Export HTML Table to Excel – When Web query does not work

To Import a HTML table in a web-page we can use,

  • Web Query option in Excel to import it to Excel or
  • From IE browser, right click on the Web Page Table & choose option “Export to Microsoft Excel“.

With some website this web query option will not work properly.

In that case, You can use this code to export HTML Table to Excel using VBA.

Also Read: Download File from Website Using Excel

Excel VBA HTML Table Import – Step By Step

Extract the HTML Table content of the web page. The article in this page explains about how to import the HTML content.

  • In my Previous Article, the web page content is imported to Excel sheet as text content. But in this article, it is assigned to a HTMLFile Object which has more options to retrieve the HTML Tags.
  • Once you have the web page content, it will have the Table related Tags like <Table>, <TR> and <TD>.
  • Now the last step is to process each row & cell in that table and transfer it to the Excel Sheet.

VBA To Export HTML Table – Pull Website Table Data to Excel

Copy paste this code to Excel VB editor. Type web page URL that you want to scrape in cell A1 of worksheet1. Then

Sub Export_HTML_Table_To_Excel()
    Dim htm As Object
    Dim Tr As Object
    Dim Td As Object
    Dim Tab1 As Object

    'Replace the URL of the webpage that you want to download
    Web_URL = VBA.Trim(Sheets(1).Cells(1, 1))

    'Create HTMLFile Object
    Set HTML_Content = CreateObject("htmlfile")

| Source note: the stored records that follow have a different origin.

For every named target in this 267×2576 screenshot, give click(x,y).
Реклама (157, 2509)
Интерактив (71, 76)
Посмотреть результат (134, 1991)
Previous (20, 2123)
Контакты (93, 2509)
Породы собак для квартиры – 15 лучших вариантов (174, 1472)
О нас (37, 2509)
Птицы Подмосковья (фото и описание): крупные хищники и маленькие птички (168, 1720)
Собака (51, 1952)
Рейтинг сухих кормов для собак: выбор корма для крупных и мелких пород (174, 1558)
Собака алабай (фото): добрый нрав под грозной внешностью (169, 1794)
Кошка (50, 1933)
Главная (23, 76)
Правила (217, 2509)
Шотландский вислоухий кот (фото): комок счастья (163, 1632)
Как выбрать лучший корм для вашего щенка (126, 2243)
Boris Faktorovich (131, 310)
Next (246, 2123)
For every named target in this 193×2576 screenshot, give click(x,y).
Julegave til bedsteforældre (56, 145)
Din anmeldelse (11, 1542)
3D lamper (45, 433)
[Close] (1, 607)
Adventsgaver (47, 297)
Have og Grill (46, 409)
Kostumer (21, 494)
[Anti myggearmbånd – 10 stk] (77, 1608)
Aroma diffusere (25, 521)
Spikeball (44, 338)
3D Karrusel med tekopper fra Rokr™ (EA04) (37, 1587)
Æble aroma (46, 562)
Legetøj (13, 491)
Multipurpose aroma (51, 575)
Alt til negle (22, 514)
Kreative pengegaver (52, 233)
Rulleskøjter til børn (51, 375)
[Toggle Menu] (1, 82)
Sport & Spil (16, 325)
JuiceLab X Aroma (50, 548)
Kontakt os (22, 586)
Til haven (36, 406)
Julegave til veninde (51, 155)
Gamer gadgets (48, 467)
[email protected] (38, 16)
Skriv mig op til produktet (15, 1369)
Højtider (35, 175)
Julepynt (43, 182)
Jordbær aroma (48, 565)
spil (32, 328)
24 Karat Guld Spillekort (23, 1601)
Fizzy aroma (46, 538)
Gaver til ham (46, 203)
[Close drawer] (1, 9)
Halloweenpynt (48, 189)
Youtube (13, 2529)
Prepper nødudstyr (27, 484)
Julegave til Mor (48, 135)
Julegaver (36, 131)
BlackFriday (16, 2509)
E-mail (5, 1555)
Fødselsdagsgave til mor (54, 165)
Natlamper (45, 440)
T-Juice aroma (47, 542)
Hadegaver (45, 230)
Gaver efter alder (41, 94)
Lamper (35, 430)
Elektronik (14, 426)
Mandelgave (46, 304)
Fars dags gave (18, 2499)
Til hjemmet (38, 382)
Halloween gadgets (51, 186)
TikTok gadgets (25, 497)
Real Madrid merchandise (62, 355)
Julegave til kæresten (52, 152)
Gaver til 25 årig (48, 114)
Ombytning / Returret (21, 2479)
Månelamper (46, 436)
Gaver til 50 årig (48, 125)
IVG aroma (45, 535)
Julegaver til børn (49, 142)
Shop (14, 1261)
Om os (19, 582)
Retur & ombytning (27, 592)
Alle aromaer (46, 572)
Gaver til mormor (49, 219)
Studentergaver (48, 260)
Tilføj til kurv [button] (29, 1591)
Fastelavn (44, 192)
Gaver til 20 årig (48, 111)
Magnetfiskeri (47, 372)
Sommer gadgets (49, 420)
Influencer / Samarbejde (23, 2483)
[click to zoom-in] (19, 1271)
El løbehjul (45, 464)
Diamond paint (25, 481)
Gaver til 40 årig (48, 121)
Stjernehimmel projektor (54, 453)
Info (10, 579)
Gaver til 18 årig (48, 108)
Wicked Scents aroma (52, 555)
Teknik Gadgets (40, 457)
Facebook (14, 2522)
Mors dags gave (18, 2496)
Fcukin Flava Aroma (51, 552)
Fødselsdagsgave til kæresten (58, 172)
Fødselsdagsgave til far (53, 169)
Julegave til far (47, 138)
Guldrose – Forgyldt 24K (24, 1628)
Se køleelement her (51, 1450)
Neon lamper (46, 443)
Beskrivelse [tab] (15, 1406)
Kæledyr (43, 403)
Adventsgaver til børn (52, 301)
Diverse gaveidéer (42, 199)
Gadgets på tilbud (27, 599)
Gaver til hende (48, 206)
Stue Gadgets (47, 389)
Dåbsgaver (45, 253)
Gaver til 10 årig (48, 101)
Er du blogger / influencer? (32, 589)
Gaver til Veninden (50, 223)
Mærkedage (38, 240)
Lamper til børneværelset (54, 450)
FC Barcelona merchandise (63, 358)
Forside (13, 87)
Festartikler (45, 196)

    'Get the WebPage Content to HTMLFile Object
    With CreateObject("msxml2.xmlhttp")
        .Open "GET", Web_URL, False
        .send
        HTML_Content.Body.Innerhtml = .responseText
    End With

    Column_Num_To_Start = 1
    iRow = 2
    iCol = Column_Num_To_Start
    iTable = 0

    'Loop Through Each Table and Download it to Excel in Proper Format
    For Each Tab1 In HTML_Content.getElementsByTagName("table")
        With HTML_Content.getElementsByTagName("table")(iTable)
            For Each Tr In .Rows
                For Each Td In Tr.Cells
                    Sheets(1).Cells(iRow, iCol).Select
                    Sheets(1).Cells(iRow, iCol) = Td.innerText
                    iCol = iCol + 1
                Next Td
                iCol = Column_Num_To_Start
                iRow = iRow + 1
            Next Tr
        End With
        iTable = iTable + 1
        iCol = Column_Num_To_Start
        iRow = iRow + 1
    Next Tab1

    MsgBox "Process Completed"
End Sub

Press F5 to execute this code.

Excel will pull HTML table & align the content in the Excel sheet in proper format.

Limitations of Parsing HTML <Table>

In many of the Website, even including Facebook, Twitter, the webpage will look like tables.

But they are embedded inside its HTML DIV & SPAN tags and not the <TABLE> tag.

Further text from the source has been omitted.